Global benchmark Brent crude futures were down 85 cents, or 1.62 percent, at $51.57 a barrel at 11:39 a.m. EDT (1540 GMT) after trading as low as $51.37 a barrel
U.S. crude futures were down 89 cents, or 1.8 percent, at $48.69 per barrel, after sinking to a low of $48.54 a barrel.
Both contracts stood well below levels hit last week, which marked their highest since late May.
Doubts have emerged about the effectiveness of output cuts by the Organization of the Petroleum Exporting Countries and other big producers including Russia. OPEC output hit a 2017 high in July and its exports hit a record.

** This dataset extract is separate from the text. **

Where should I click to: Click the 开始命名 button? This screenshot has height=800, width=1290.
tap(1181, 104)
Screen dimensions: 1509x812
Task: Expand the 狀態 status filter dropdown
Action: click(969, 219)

"The petroleum markets are tipping toward the lower end of their recent trading range as oil producers meeting in Abu Dhabi have been slow to assure the market that compliance with this year’s production cuts will be improved, although we continue to note that adherence to the limits has actually been quite strong by historical standards," Tim Evans, Citi Futures' energy futures specialist, said in a note.
"The recent increase in OPEC production has mostly been a function of recovering volumes from Libya and Nigeria."
Officials from a joint OPEC and non-OPEC technical committee are meeting in Abu Dhabi on Monday and Tuesday to discuss ways to boost compliance with the deal to cut 1.8 million barrels per day in production.
Oil output in the United States remained high even though Baker Hughes data on Friday showed a cut of one drilling rig in the week to Aug. 4, bringing the U.S. rig count down to 765.
U.S. weekly oil production hit 9.43 million bpd in the week to July 28, the highest since August 2015 and up 12 percent from its most recent low in June last year.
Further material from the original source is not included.